When the sounds of happy children playing annoy you, it's your own fault. I'm running fairly low on sleep, but not so low that I don't have time to keep you all updated.
It's high time that I speak a little bit about student life and the student community at the Institute of Touraine. The number of students studying at the moment at the Institute probably doesn't exceed 100, although most students stay no more than a month. I know a Russian journalist, age 27, and currently studying the most elementary level of French, whose stay will last only two weeks; by contrast, another acquaintance of mine, whose French skills are equivalent to my own, plans to study at the Institute until February. The youngest student I have met is 15, but some students have been over age 70, and the median age is roughly my own. Most live with host families, but some live in youth hostels, instead.
There are students represented from every inhabited continent, although Africa is underrepresented, and Europe is overrepresented. The chief countries of origin seem to be Japan, Italy, and Russia; there are only a few Americans. Students tend to be fairly clannish concerning nationality. Not only does language present a major issue (and virtually all students immediately revert to their native languages the moment class is over, at the latest), but even students from the different Spanish-speaking and Anglophone countries don't necessarily associate. No: the one Aussie I know doesn't spend time with the Brits, and the Spanish form a separate group from the Latin Americans. Surprisingly, different groups tend to be more or less willing to associate with others. Although I hate to reinforce the stereotypes of both IHS and Cornell, yes, the Korean girls travel in packs, and speak in Korean to each other nonstop (note: we all signed an agreement not to speak in our native languages unless absolutely necessary). The Russians, however, go out of their way to practice their French, and to avoid speaking in Russian.
Smoking is extremely common, especially among the Europeans.
Everyone knows a little English, and most students seem to be proficient or fluent.

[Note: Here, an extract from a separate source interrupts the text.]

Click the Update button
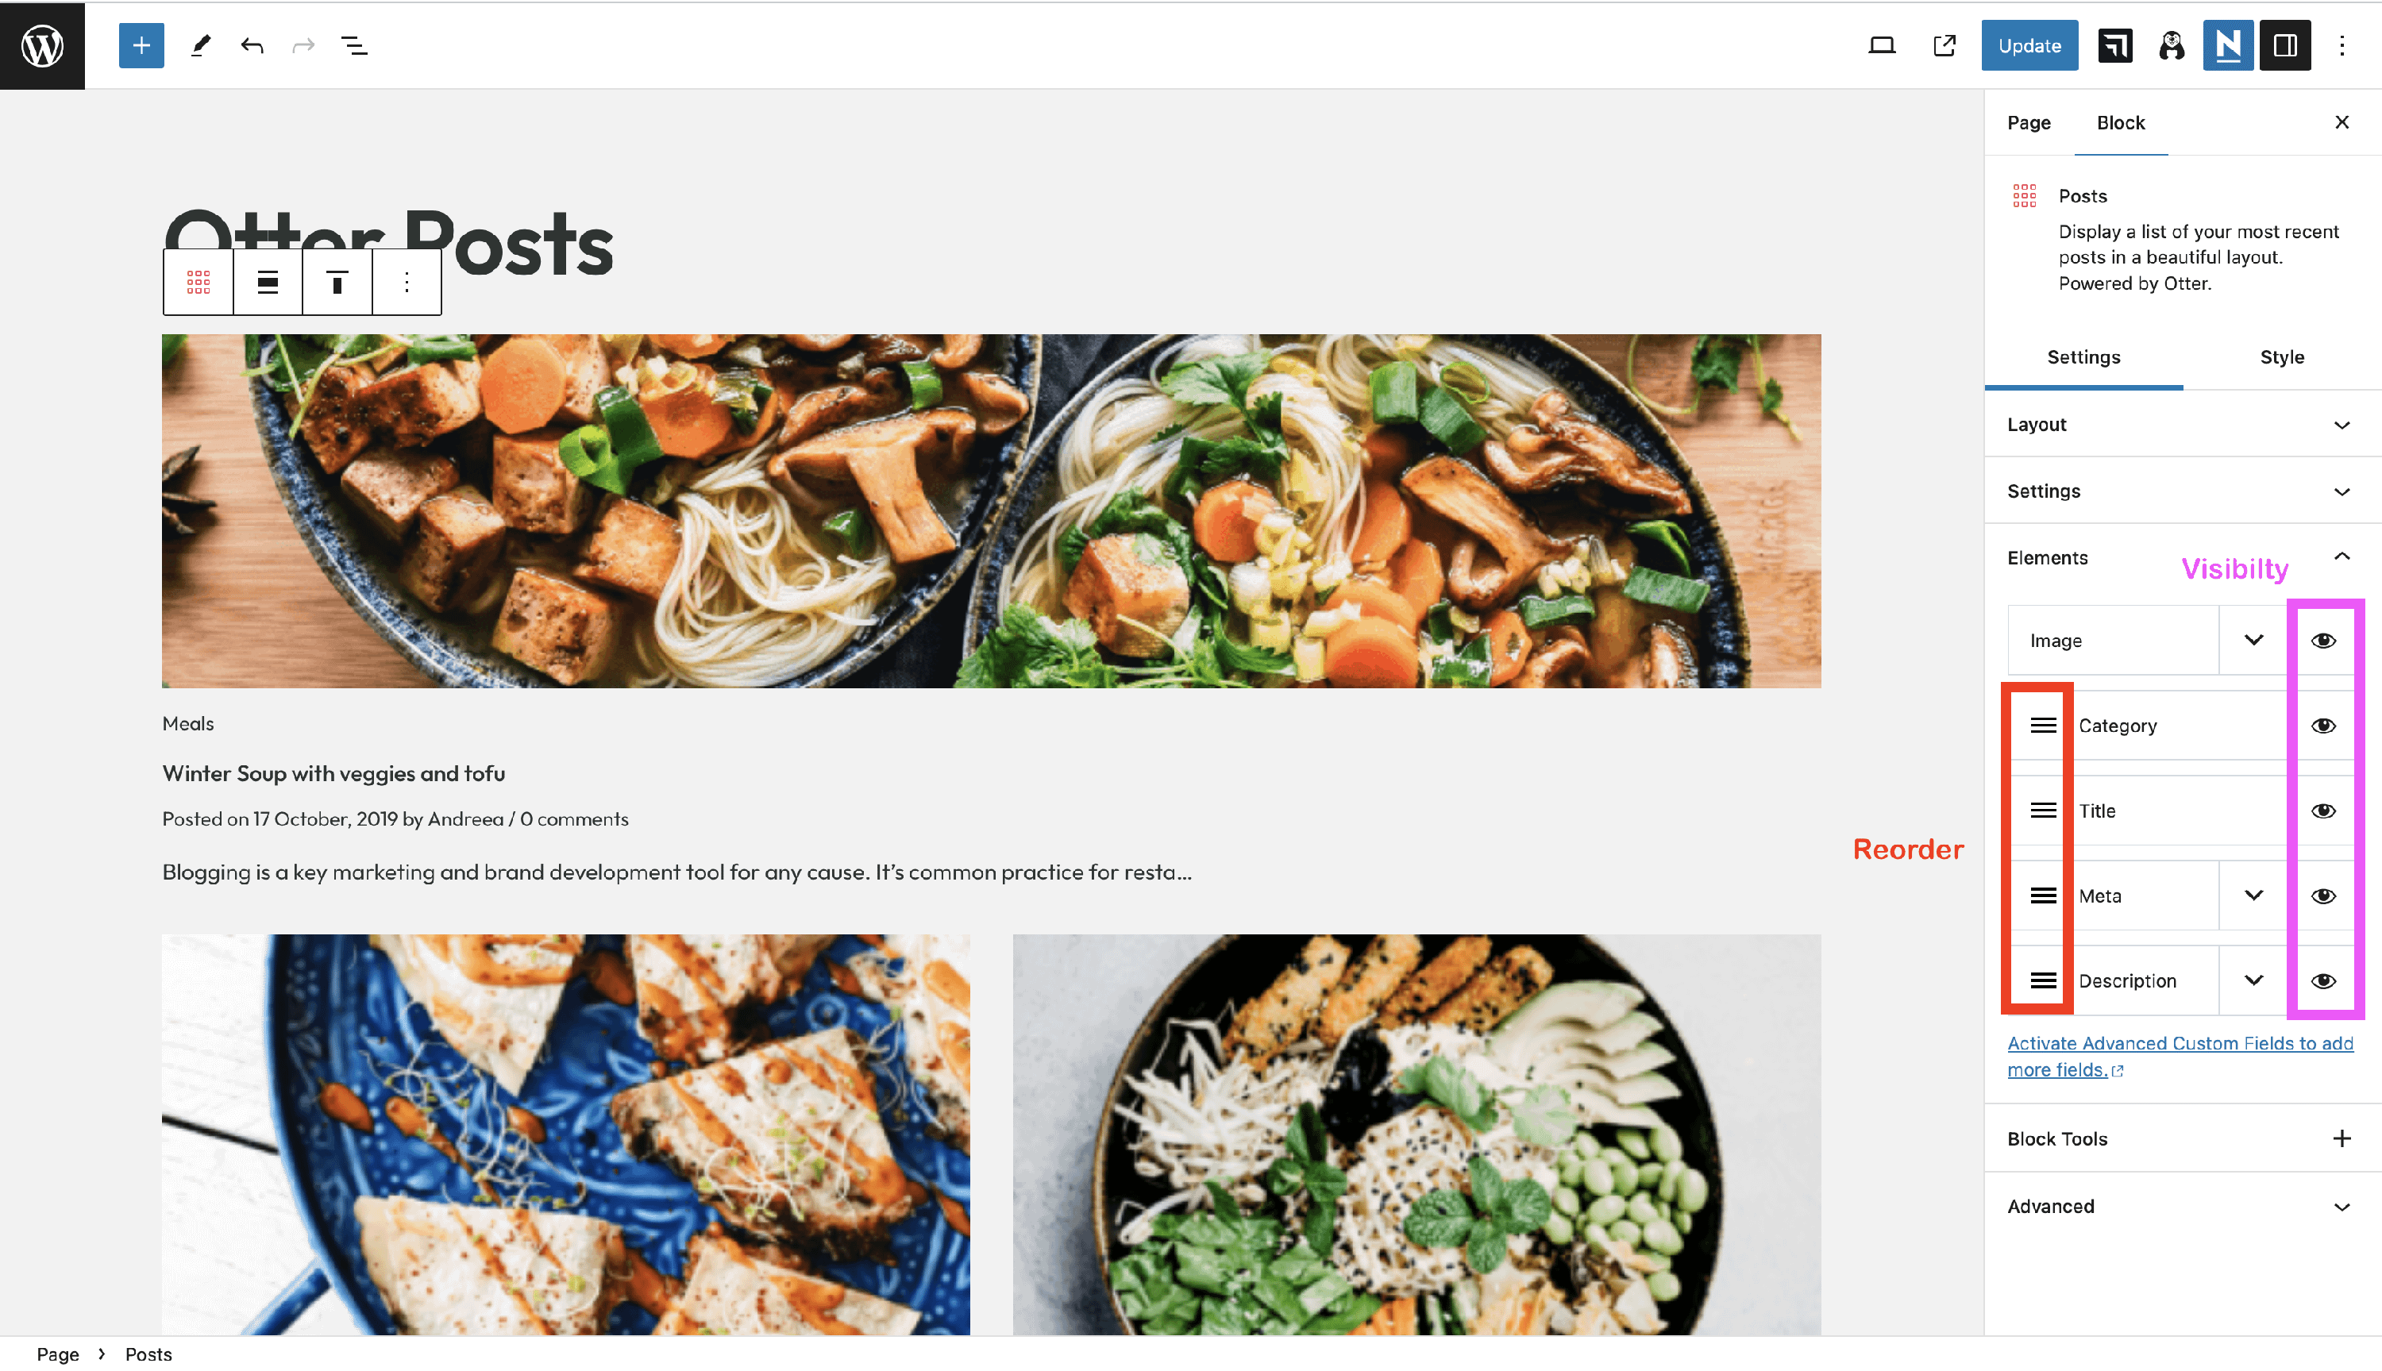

Back when westerners still all had classical educations, students would learn Latin first, which they then used as an aid when learning Greek and the romance languages. English seems to be the new Latin: if a word is obscure or difficult to explain, the professor often gives an English cognate.
Many of the younger students at first come off as spoiled children uninterested in studying, and more concerned with gossip, food, and cigarettes. However, this attitude presupposes that my peers are students first and tourists second. To be fair, many are happy to attend obligatory classes, but do not see the Institute as their full-time profession.
I had an excellent time with a group of friends last night at the ginguette by the Loire. A "ginguette" is a restaurant/bar with music and other entertainment, and the ginguette in Tours is probably the most popular site of student life. Wine and, later, whiskey flowed, and there was a game of spin-the-bottle, using a modified version of the Russian rules. We all spoke in French: I looked over the shoulder of the Korean student sitting next to me, and saw that she was even texting in French! We were all very, very tired today in class today.
Hmm, I probably could have written more today, if I hadn't discovered that episodes of "Les Schtroumpfs" ("The Smurfs" in English) are available on YouTube.
La la lalalala, la lalala la! Hooray for all Belgian comics!
~JD
"Pendant quinze heures, une armee dont on ne gaussait avait tenu en echec l'armee la mieux entrainee du monde" [In fifteen hours, a laughingstock of an army had defeated the best-trained army in the world] (Marc Bouloiseau, La Republique jacobine, p. 52).